I began my nine mile trek along the ridge from Gridley Top to Ridge Junction around 3AM. Soon I was in 2, 3, 4 inches of snow. A winter wonderland. This wasn’t here a few hours ago. My flashlight went dead and I left it off. The moon was now out, the new snow shining bright; the city lights stretching as far as the eye could see 5000′ below, the shooting stars put on a show for free. It wasn’t very cold. I was feeling groovy.

It was great connecting with so many ultrarunning friends and acquaintances. Chris Scott and his pals put on a unique and wonderful event. But it isn’t usually this unique. Not quite epic, but with a small change in atmospheric pressure, it certainly could have been.”

– Mark Swanson

23 comments:

HappyTrails said...

You are right - a little tan on the legs is a very good thing (I'm feeling it, too! :-) ) Sounds like you had a blast - I bet you really picked up speed in the snow - it probably felt like home! Thanks for sharing all the great pics - lots of fun!
Kathleen

Victoria said...

Great pics! I had tons of fun hanging with you and Doone until the lack-o-clothing caught up with me. I hope you both come back next year, because I am definitely doing this race again and you were fantastic running buds! (I can't believe how beautiful it was in the morning, too! Winter Wonderland in SoCal!!)

Brian said...

If only that blizzard hadn't hidden the trail. Those socks alone would have given you enough bonus points to be victorious!
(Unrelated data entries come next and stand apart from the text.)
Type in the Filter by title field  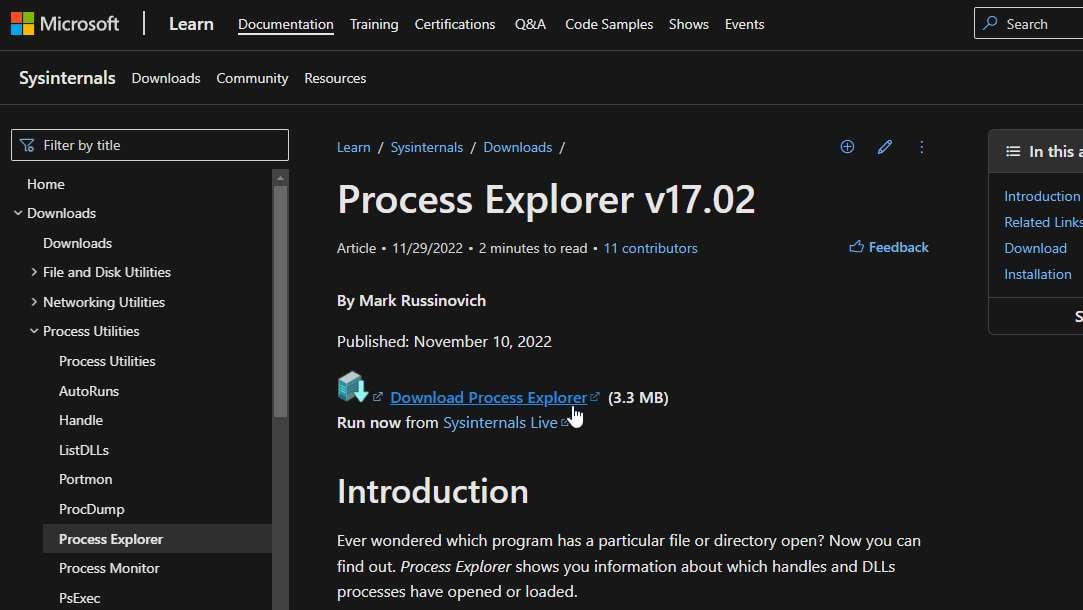[160, 145]

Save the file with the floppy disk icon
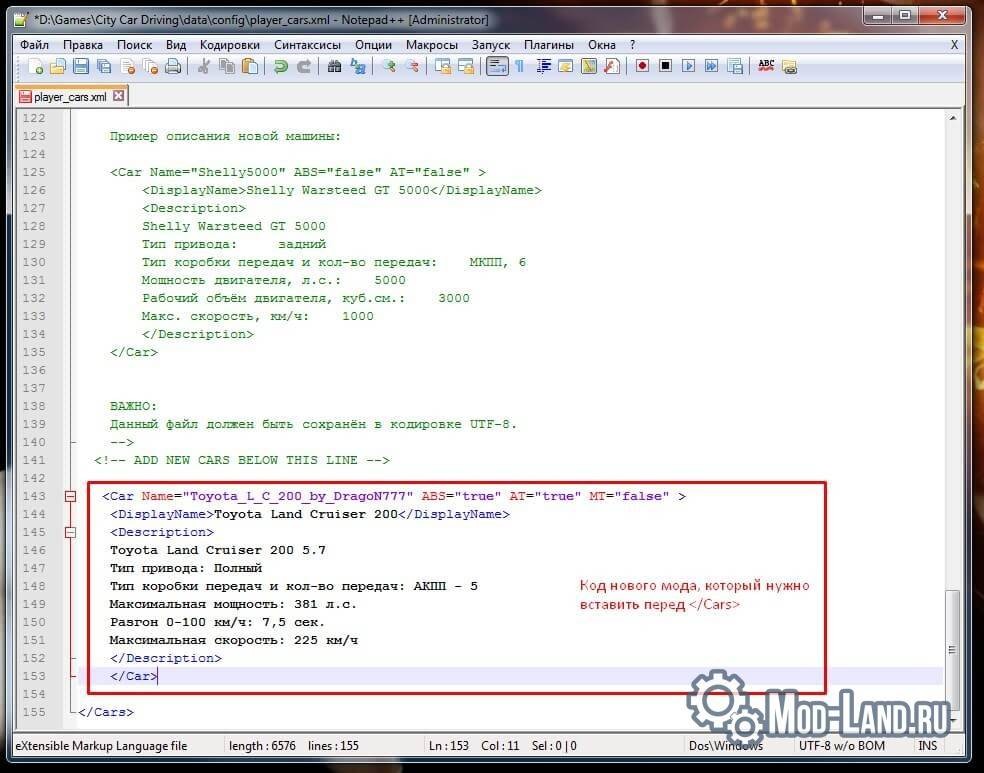click(x=81, y=66)
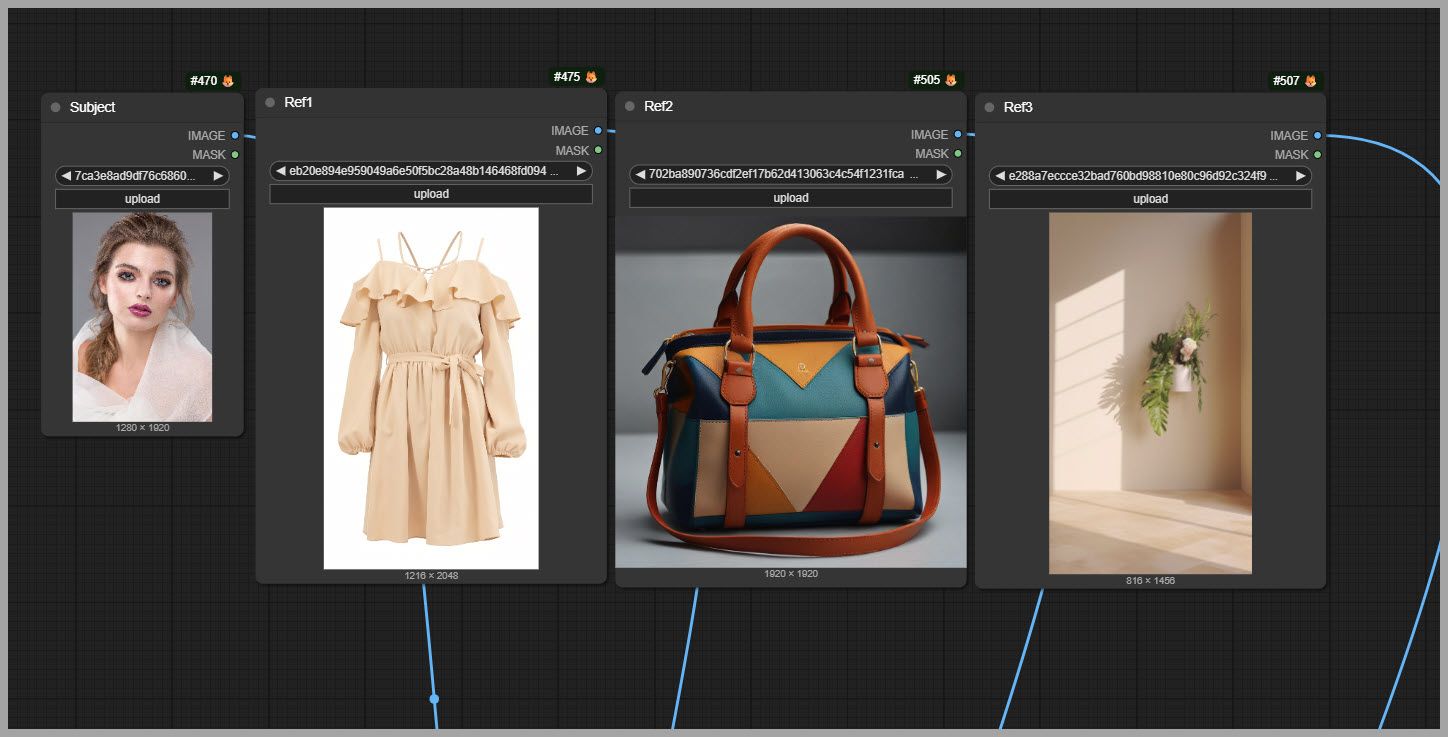1448x737 pixels.
Task: Click the #505 node ID badge
Action: point(927,80)
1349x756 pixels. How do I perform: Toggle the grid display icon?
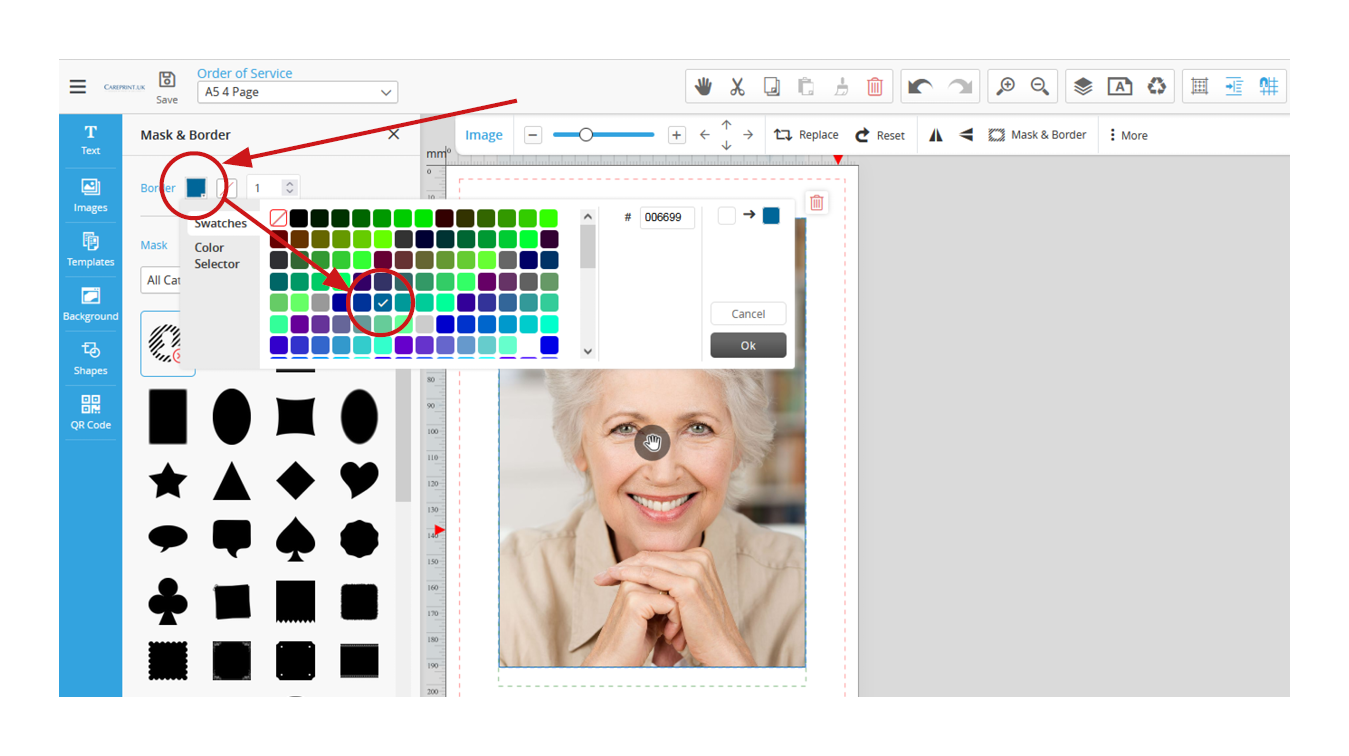[1200, 87]
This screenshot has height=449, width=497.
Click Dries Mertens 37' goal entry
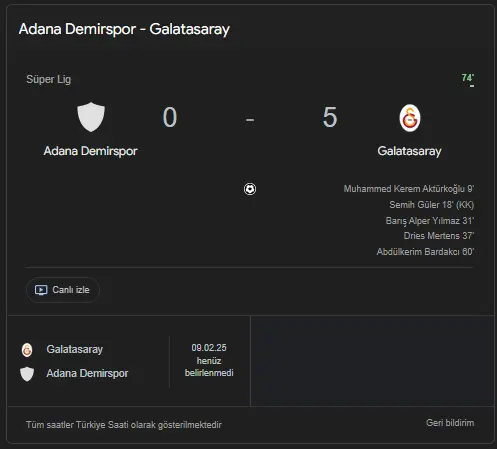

Journey to a Centum said...

I'm a little surprised that the Canadian Government would allow their flag to be on such fashion statements as those socks!

Wow what a crazy visit to So. Cal! Thank you for breaking down the experience for us! 54,000 feet? What? What? What?

Are you watching Sledge Hockey?

Sunshine Girl said...

Hi Kathleen,
It did sort of feel like home, with all of the walking up large steep slopes I was doing! I feel great - probably 'cause I walked so much!

Hi Victoria-
Great to meet you! Maybe we can convince the boy to join us again for another C2M adventure...keep in touch!

Hi Brian,
I think those groovy socks did buy me some bonus points...

Hi Eric,
Yup, in Canada we're all about the red, white and... yellow. It's true, this race does have a truly ridiculous (read: extremely challening) amount of elevation. Fortunately, I saved my Quads for the last big downhill - I felt sorry for all of those 100 Milers that we flew by on the last descent!

Gretchen said...

Awesome report, Leslie! I can't believe your one word to describe it was groovey. You have the best attitude! But I guess that is the only way to handle such conditions. I talked to a bunch of folks this past weekend whe were in the 100M and it sounded brutal. Very cold. But I guess that's why you Canadians could go down there and rock it. That's not cold to you!
Nice job!

Sunshine Girl said...

Hi Gretchen, as well as being Groovy, it was practically tropical out there!

ExtrmTao said...

Nice work on your first "challange" of the year. Here's to the rest of them going well!!

Sunshine Girl said...

Thanks Jonathan! I've got to find an adventure for April or May...

Sara said...

Hey Leslie! Enjoyed the report and pics! Wow, what a crazy race, thanks for sharing the details. :)

RunSueRun said...

Leslie! I am just now reading through all the C2M reports, comments, etc., after being a little, err, "busy" in NH for a couple of weeks. ;-) Congrats on your run!! (and I especially enjoyed your finishing lap around the playing field, heehee.) It was *awesome* meeting you & Keith. You two are so much fun, wish we could've spent more time together, BUT... the Big Chicken keeps blathering on about going up to Banff, so it looks like we may have to do that...

Hugs,
Sue

Norma Bastidas said...

As usual awesome report leslie, i just sign to run it this March, your blog post will help me a lot!